**Problem:** Repeat each record word for word. Leave nothing out.

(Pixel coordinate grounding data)
'''
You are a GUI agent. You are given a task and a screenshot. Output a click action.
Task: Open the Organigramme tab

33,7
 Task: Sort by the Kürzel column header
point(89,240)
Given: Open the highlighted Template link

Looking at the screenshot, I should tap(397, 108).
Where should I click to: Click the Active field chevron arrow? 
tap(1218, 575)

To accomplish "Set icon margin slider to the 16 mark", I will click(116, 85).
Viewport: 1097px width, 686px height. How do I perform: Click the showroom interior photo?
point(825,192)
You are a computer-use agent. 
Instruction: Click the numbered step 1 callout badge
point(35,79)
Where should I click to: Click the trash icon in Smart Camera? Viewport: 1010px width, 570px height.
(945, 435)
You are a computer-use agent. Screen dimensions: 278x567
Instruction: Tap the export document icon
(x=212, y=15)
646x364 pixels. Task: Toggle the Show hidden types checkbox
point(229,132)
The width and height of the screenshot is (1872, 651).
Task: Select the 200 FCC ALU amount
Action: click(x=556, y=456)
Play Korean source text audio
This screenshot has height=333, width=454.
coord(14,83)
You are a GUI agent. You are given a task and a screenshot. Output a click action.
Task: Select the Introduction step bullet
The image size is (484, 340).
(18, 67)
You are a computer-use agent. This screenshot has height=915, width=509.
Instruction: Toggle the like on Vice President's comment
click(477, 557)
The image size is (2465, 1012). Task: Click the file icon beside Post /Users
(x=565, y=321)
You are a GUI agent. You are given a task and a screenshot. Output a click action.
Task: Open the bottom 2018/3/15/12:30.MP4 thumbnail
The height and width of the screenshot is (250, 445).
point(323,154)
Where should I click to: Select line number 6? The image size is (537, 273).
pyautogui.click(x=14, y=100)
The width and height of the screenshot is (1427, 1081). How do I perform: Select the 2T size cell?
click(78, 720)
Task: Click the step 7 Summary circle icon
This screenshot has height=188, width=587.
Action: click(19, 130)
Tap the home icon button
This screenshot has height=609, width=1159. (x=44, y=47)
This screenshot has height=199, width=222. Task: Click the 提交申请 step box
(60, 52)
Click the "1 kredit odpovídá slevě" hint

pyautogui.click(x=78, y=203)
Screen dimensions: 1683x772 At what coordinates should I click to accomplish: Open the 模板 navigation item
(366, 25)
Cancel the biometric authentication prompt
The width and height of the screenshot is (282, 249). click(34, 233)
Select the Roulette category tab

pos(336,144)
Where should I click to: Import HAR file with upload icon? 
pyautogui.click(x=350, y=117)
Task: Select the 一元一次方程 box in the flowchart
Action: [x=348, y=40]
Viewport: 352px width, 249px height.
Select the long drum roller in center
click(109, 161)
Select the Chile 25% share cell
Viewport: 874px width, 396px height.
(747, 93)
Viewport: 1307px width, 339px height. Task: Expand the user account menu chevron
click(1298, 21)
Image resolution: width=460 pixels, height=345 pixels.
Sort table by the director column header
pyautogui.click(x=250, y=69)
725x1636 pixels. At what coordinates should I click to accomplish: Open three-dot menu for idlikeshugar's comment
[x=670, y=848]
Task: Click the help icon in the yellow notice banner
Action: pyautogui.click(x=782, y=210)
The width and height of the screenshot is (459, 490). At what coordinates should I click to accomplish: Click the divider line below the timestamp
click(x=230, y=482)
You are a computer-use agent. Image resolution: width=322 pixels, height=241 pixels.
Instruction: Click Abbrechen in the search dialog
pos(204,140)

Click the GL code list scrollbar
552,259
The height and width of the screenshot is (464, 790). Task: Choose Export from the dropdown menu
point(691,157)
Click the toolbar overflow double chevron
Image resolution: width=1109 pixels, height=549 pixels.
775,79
'''
**Exercise response:**
You are a GUI agent. You are given a task and a screenshot. Output a click action.
Task: Open the Organigramme tab

33,7
 Task: Sort by the Kürzel column header
point(89,240)
Given: Open the highlighted Template link

Looking at the screenshot, I should tap(397, 108).
Where should I click to: Click the Active field chevron arrow? 
tap(1218, 575)

To accomplish "Set icon margin slider to the 16 mark", I will click(116, 85).
Viewport: 1097px width, 686px height. How do I perform: Click the showroom interior photo?
point(825,192)
You are a computer-use agent. 
Instruction: Click the numbered step 1 callout badge
point(35,79)
Where should I click to: Click the trash icon in Smart Camera? Viewport: 1010px width, 570px height.
(945, 435)
You are a computer-use agent. Screen dimensions: 278x567
Instruction: Tap the export document icon
(x=212, y=15)
646x364 pixels. Task: Toggle the Show hidden types checkbox
point(229,132)
The width and height of the screenshot is (1872, 651).
Task: Select the 200 FCC ALU amount
Action: click(x=556, y=456)
Play Korean source text audio
This screenshot has height=333, width=454.
coord(14,83)
You are a GUI agent. You are given a task and a screenshot. Output a click action.
Task: Select the Introduction step bullet
The image size is (484, 340).
(18, 67)
You are a computer-use agent. This screenshot has height=915, width=509.
Instruction: Toggle the like on Vice President's comment
click(477, 557)
The image size is (2465, 1012). Task: Click the file icon beside Post /Users
(x=565, y=321)
You are a GUI agent. You are given a task and a screenshot. Output a click action.
Task: Open the bottom 2018/3/15/12:30.MP4 thumbnail
The height and width of the screenshot is (250, 445).
point(323,154)
Where should I click to: Select line number 6? The image size is (537, 273).
pyautogui.click(x=14, y=100)
The width and height of the screenshot is (1427, 1081). How do I perform: Select the 2T size cell?
click(78, 720)
Task: Click the step 7 Summary circle icon
This screenshot has height=188, width=587.
Action: click(19, 130)
Tap the home icon button
This screenshot has height=609, width=1159. (x=44, y=47)
This screenshot has height=199, width=222. Task: Click the 提交申请 step box
(60, 52)
Click the "1 kredit odpovídá slevě" hint

pyautogui.click(x=78, y=203)
Screen dimensions: 1683x772 At what coordinates should I click to accomplish: Open the 模板 navigation item
(366, 25)
Cancel the biometric authentication prompt
The width and height of the screenshot is (282, 249). click(34, 233)
Select the Roulette category tab

pos(336,144)
Where should I click to: Import HAR file with upload icon? 
pyautogui.click(x=350, y=117)
Task: Select the 一元一次方程 box in the flowchart
Action: [x=348, y=40]
Viewport: 352px width, 249px height.
Select the long drum roller in center
click(109, 161)
Select the Chile 25% share cell
Viewport: 874px width, 396px height.
(747, 93)
Viewport: 1307px width, 339px height. Task: Expand the user account menu chevron
click(1298, 21)
Image resolution: width=460 pixels, height=345 pixels.
Sort table by the director column header
pyautogui.click(x=250, y=69)
725x1636 pixels. At what coordinates should I click to accomplish: Open three-dot menu for idlikeshugar's comment
[x=670, y=848]
Task: Click the help icon in the yellow notice banner
Action: pyautogui.click(x=782, y=210)
The width and height of the screenshot is (459, 490). At what coordinates should I click to accomplish: Click the divider line below the timestamp
click(x=230, y=482)
You are a computer-use agent. Image resolution: width=322 pixels, height=241 pixels.
Instruction: Click Abbrechen in the search dialog
pos(204,140)

Click the GL code list scrollbar
552,259
The height and width of the screenshot is (464, 790). Task: Choose Export from the dropdown menu
point(691,157)
Click the toolbar overflow double chevron
Image resolution: width=1109 pixels, height=549 pixels.
775,79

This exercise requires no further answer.